The AI Cybersecurity Arms Race
The battle between the “good guys” and the “bad guys” is ongoing. It is an ever-escalating game of cat and mouse, and those who innovate these new technologies, not just first, but correctly, will win, for a time. It is often said that the attacker only has to be right once, but the defenders have to be right every time. And that is true to a point. What AI will allow us to do is cover more ground, faster and in more depth than before.
Technology, specifically within the AI field is advancing rapidly, and there is very little time between discovery and implementation of these advances. We need to understand that there is a feedback loop with many AI solutions and using AI to combat AI is a necessary tool in our arsenal.
This isn’t a question of whether or not your organization should adopt AI cybersecurity solutions, but how and when they will adopt them. AI is already in your networks and mission set.

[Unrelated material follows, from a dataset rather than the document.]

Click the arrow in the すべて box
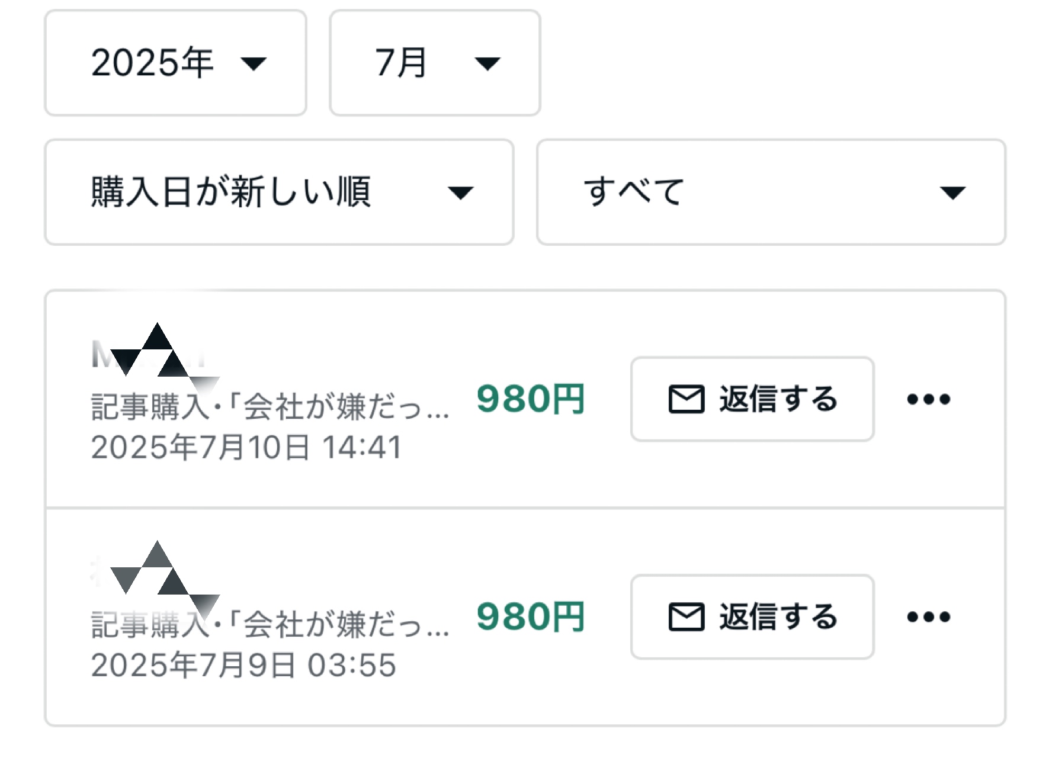This screenshot has width=1049, height=758. pos(952,192)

Average users will demand access to tools to aid in their work and you will need to provide them. This will often mean introducing more AI solutions into your networks.
Adversaries will continue to modernize their techniques using AI to mature and hasten their attacks. We need to defend in kind. This is a war between attackers and defenders and AI should be seen as a tool not an objective. Early adoption will provide for better understanding long term, use acceptance of these technologies (which can feel invasive), and a more agile defensive posture.
Conclusion
The rise of AI in cybersecurity presents a double-edged sword. While malicious actors are leveraging AI, particularly GenAI, to enhance their offensive capabilities through rapid code generation, sophisticated phishing attacks, and potentially autonomous exploitation agents, defenders can harness the same technologies to bolster their defenses. AI-powered solutions offer advanced threat detection, intelligent incident response, and automated vulnerability management, enabling faster, more comprehensive security measures. As the cyber battlefield evolves, the key lies in strategically integrating AI as a powerful tool while maintaining human oversight to ensure effective and ethical cybersecurity practices.